The survey of more than 400 NUT representatives shows that 67 per cent have seen or expect to see reduced funds for books and resources in their schools. Fifty-nine per cent have already seen or are expecting increased class sizes, and 50 per cent have already seen or expect cuts to SEN and EAL provision.
Almost half (47 per cent) say teaching posts have either already been cut or are expected to be cut in their schools, while over half (57 per cent) report cuts in classroom-related support staff posts.
The research finds that most job losses for teachers are being achieved through natural wastage, non-filling of vacancies and voluntary measures, rather than compulsory redundancies.
It reveals that 45 per cent of respondents think teachers are more likely to be paying more towards classroom resources than previously, while 21 per cent say funding cuts will lead to fewer activities being available to pupils.
Last month, the Institute for Fiscal Studies (IFS) warned that schools face the first real-term cuts since the 1990s, with cuts of up to 8 per cent in the next Parliament.
As the NUT released its research, headteachers' union the NAHT wrote an open letter to education secretary Nicky Morgan reinforcing headteachers' concerns about funding ahead of the government's spending review next week.
In the letter, NAHT general secretary Russell Hobby wrote: "For too long, education has been seen as a cost; in fact, education is an investment, in both children and society as a whole.
“We would urge you, in conversations with chancellor George Osborne, to call for progressive funding arrangements for education. It’s time that funding reflects the true realities on the ground; something our members call for on a daily basis."
Earlier this month, the NAHT released a report showing that nearly two-thirds of school leaders are making "significant" cuts or are dipping into reserves to stave off deficits.
Today the NUT is lobbying MPs, in person and by email, about the impact of education funding cuts ahead of the spending review.
Christine Blower, general secretary of the NUT, said: “The government is failing in its duty to provide children and young people in England with an education that is properly funded and gives all children the start in life they deserve.
“Parents and carers will be utterly dismayed to see the impact government funding policy is having on their children’s education and their future prospects.
“On top of this, the government is planning a review that will increase funding in some areas of the country simply by taking it from other areas of the country, not by providing the increased funding that some parts of the country sorely need.

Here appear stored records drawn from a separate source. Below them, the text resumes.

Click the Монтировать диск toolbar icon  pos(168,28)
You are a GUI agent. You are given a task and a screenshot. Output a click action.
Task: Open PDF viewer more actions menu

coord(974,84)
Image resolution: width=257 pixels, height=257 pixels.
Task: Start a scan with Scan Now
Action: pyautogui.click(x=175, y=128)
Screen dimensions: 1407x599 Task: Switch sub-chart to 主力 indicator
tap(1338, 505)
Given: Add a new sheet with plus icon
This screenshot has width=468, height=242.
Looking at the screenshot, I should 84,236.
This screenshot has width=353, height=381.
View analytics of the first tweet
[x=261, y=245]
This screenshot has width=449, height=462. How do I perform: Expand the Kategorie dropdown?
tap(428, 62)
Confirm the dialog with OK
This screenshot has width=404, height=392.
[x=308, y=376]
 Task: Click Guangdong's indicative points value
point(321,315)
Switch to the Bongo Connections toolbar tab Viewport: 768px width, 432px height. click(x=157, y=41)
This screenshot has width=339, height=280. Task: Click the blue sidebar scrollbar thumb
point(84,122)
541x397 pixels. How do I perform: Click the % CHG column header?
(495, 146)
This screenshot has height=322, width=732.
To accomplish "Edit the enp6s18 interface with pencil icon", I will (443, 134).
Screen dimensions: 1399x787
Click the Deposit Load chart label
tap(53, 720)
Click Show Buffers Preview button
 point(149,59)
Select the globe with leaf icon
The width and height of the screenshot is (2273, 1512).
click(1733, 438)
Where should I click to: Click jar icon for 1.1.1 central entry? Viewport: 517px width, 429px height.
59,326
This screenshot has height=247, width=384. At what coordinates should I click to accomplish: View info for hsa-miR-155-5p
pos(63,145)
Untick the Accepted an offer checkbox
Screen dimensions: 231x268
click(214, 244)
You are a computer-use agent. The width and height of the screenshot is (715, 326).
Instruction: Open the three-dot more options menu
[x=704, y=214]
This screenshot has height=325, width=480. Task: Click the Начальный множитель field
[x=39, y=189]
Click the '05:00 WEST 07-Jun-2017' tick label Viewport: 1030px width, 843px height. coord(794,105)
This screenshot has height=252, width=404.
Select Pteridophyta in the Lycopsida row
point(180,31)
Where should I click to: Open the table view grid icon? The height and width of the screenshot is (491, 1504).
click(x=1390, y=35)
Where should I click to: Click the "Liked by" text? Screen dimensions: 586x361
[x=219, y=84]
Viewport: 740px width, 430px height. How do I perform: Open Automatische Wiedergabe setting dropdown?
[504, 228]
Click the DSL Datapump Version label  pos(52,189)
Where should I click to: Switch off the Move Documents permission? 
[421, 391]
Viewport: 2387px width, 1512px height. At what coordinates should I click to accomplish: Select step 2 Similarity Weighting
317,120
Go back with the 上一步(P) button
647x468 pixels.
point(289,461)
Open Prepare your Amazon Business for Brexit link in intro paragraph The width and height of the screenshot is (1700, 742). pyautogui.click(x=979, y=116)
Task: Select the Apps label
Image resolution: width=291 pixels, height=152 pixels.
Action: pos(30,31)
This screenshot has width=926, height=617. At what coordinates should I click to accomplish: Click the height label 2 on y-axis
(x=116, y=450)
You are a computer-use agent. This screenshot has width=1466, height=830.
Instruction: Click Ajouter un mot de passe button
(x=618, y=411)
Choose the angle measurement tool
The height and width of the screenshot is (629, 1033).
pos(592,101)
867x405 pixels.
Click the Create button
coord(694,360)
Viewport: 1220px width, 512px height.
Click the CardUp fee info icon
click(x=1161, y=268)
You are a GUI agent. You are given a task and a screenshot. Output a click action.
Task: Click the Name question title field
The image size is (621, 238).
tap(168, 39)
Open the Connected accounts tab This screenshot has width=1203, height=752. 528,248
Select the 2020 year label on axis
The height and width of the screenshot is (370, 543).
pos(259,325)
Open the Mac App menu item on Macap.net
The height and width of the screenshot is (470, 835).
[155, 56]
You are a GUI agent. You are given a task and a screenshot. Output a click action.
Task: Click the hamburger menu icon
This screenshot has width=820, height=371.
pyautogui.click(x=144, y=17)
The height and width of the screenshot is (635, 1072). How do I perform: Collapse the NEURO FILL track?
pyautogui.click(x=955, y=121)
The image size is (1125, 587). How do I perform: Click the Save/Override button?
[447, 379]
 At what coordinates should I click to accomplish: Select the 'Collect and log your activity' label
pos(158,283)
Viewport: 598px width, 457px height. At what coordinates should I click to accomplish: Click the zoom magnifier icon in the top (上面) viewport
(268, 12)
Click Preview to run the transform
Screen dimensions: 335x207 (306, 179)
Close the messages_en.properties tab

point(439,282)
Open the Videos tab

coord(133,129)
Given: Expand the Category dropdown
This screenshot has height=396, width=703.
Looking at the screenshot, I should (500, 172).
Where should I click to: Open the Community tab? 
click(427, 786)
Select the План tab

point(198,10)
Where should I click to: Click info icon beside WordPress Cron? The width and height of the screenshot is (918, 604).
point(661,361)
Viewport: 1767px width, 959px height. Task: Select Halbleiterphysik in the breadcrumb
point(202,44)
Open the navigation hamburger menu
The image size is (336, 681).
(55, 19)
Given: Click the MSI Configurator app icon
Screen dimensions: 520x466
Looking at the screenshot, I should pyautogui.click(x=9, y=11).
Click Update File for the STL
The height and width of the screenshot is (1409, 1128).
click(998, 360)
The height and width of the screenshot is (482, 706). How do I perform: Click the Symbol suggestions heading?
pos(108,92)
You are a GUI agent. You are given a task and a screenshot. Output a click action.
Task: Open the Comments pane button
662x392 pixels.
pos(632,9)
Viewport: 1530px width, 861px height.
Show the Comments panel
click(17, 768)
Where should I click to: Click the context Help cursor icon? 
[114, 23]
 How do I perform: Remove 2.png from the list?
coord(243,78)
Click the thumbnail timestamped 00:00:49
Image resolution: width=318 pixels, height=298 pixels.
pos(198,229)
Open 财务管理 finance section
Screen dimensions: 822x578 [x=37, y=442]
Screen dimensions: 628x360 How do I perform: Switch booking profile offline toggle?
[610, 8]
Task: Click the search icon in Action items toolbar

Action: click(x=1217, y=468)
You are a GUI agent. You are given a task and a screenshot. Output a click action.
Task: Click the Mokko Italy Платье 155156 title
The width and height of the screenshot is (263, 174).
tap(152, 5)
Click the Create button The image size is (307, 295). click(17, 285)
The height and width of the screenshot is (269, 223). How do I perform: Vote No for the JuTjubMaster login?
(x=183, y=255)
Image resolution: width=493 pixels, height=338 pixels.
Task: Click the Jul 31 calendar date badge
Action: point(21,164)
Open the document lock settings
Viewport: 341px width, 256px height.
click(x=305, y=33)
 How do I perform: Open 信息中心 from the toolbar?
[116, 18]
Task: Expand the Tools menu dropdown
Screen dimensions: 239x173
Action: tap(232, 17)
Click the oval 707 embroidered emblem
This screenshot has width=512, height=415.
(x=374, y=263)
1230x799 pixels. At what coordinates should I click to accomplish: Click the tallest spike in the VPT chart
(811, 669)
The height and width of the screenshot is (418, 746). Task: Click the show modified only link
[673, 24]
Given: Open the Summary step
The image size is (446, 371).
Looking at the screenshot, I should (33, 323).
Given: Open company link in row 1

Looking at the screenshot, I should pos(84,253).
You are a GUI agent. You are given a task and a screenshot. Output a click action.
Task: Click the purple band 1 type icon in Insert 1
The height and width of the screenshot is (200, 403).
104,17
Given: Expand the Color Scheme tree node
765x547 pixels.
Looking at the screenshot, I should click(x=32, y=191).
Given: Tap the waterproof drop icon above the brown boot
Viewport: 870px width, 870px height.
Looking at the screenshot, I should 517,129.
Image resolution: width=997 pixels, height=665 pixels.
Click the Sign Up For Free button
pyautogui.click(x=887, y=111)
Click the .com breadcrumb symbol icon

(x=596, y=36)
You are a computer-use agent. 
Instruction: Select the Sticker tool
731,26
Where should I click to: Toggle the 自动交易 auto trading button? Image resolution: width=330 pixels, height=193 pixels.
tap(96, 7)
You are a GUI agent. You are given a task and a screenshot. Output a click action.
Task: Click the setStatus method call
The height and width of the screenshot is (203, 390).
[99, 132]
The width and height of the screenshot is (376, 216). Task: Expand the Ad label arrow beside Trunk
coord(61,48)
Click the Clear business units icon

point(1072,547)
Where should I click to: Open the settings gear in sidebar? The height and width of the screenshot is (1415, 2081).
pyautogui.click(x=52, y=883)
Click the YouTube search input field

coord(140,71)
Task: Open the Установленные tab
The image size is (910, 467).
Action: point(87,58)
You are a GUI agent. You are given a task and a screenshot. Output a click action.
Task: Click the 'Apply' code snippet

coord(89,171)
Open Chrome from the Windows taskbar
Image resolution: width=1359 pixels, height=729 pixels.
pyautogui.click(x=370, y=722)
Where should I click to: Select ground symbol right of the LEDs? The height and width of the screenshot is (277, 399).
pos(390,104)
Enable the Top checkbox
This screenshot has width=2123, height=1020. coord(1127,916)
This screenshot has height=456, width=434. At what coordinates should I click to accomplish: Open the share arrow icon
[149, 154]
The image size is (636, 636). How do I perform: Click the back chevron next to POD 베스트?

“Government ministers and MPs generally all need to take note of the consequences of the decisions they are taking on education funding. Unless there is a change of direction, the government will be failing this generation of students.”
A spokesman for the Department for Education responded to the NUT survey: “This government is taking the difficult decisions necessary to ensure that the schools budget is protected and will continue to rise as pupil numbers increase. This is a key part of our commitment to extending opportunity and delivering educational excellence everywhere."